Wednesday, January 10, 2018

Notes on the history of inequality and minimum wages


American babies are 76 per cent more likely to die before they turn a year old than babies in other rich countries, and American children who survive infancy are 57 per cent more likely to die before adulthood, according to a sobering new study published in the journal Health Affairs.
American teens aged 15 to 19 are 82 times more likely than teens in other rich countries to die of a gun homicide.
You have to say, the Republican agenda is working.

Meanwhile, here in Canada, how is it that the operators of Tim Hortons franchises have a union -- the Great White North Franchisors Association -- to negotiate with the boss, but the workers cannot seem to have a union to negotiate with the franchisors?

And if markets are supposed to work, how is it the franchise system establishes that the boss gets to set the prices while the franchisors have to pay the (rising) wage costs?  Is the role of retail franchising in creating poverty a bug in the system, or more of a feature?

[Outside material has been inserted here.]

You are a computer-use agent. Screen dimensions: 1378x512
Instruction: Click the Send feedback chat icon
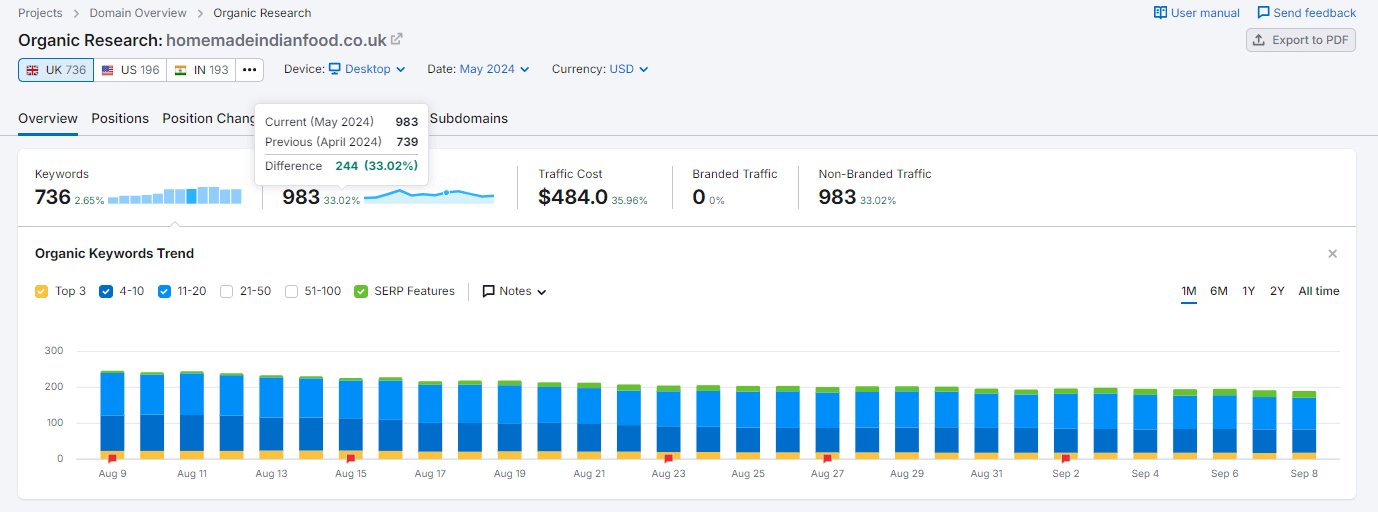coord(1263,13)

The $15 minimum wage, coming into force in Alberta and Ontario but bidding to be a national trend, has provoked furious criticism among business lobby organizations.  But economic analysis seems to be conclusive that increasing working people's incomes to meet a living wage is good for the economy, increases retail activity, stimulates business, etc.  The business groups seem so transparently dependent either on scare anecdotes or on the kinds of "studies" in which the press releases have been drafted before the research is commissioned, that the protests of the lobbyists seem to do more to reduce business credibility than to shift policy. In Ontario, at least, Kathleen Wynne seems to be building her re-election program on wrong footing these critics.